The basic idea of GAN (Goodfellow et al., 2014) is derived from the “two-player zero-sum game” in game theory, and its main structure contains a generative model G and a discriminative model D. Among them, generator G is used to generate data, while discriminator D’s main task is to distinguish the real data from the fake data forged by G⋅G is committed to learning the distribution of real data to fool the discriminator, and the two are optimized in the process of confrontation. The loss function of GAN optimization is as follows: (2) $min_{G} max_{D} V (D, G) = E_{x \sim P_{d a t a} (x)} [l o g D (x)] + E_{z \sim P_{z} (z)} [l o g (1 - D (G (z)))] .$

when D can no longer distinguish the real data from the forged data, the ideal state of GAN training is reached. In our federated anomaly detection task, we use transformer as the generator G of GAN to reconstruct the original sequence, and strengthen the ability of transformer to learn data distribution by means of confrontation.

Methodology

In this section, we formally introduce our distributed framework, FedLGAN, which is designed for anomaly detection and data repair. More specifically, it includes the overall framework of FedLGAN, the basic idea behind the framework, and the key technologies.

Overall framework

The overall framework of FedLGAN is depicted in Fig. 1, which can be divided into three parts: the collaborative training part, the anomaly detection part and the data reconstruction part. The basic idea of FedLGAN is to use the federated learning framework to cooperatively train the data of multiple edge devices, thereby improve the detection ability and generalization of the model. Among them, the federated learning framework is used to provide a secure distributed scene to protect the data privacy of edge devices, and the adversarial training mode of GAN is used to enhance the data repair capability of the generator and the anomaly discrimination ability of the discriminator. The LSTM is used to mine the degree of correlation and multi-scale sequence features of sequences. The LSTM is used to improve the GAN’s ability to capture the temporal dependencies in time series.

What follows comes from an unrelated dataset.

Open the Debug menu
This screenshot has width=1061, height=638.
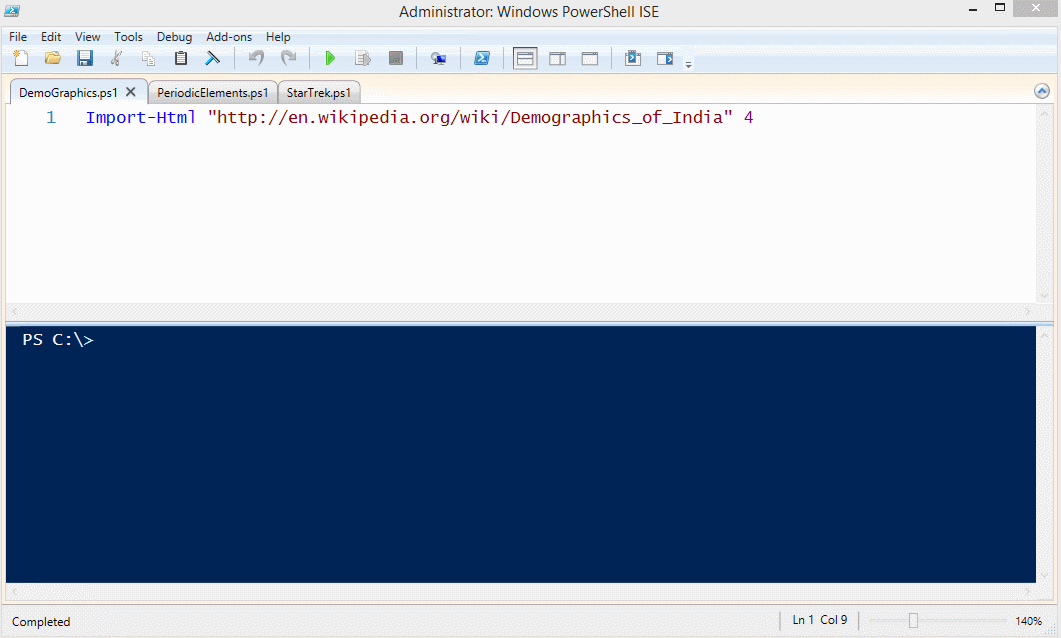[174, 37]
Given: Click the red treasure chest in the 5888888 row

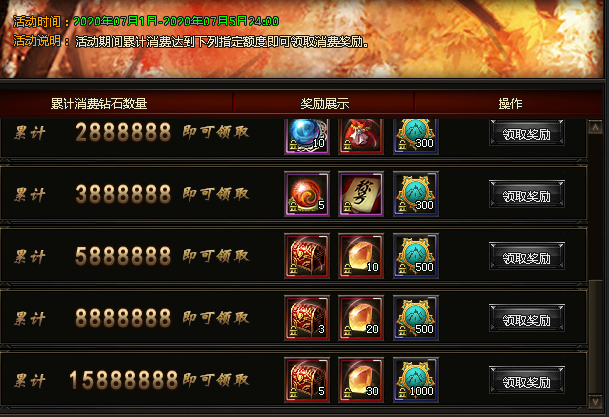Looking at the screenshot, I should 307,256.
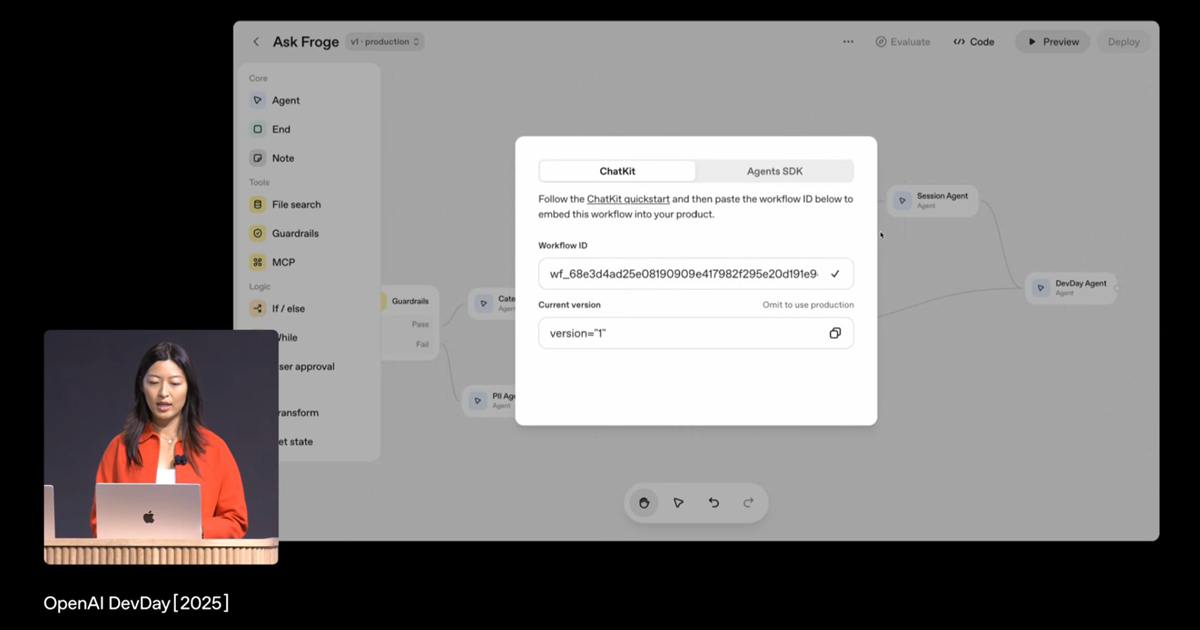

We will introduce it in more detail in the following section.

Collaborative training

Figure 1 shows that the overall structure of the model training is based on the federated learning framework and GAN. In the process of local model collaborative training, we use the cloud server to initialize the global model and distribute it to each edge. After receiving it, the edge will input the local preprocessed normal data into the local model and start training the client. Figure 2 shows the structure of the local model, namely the LGAN.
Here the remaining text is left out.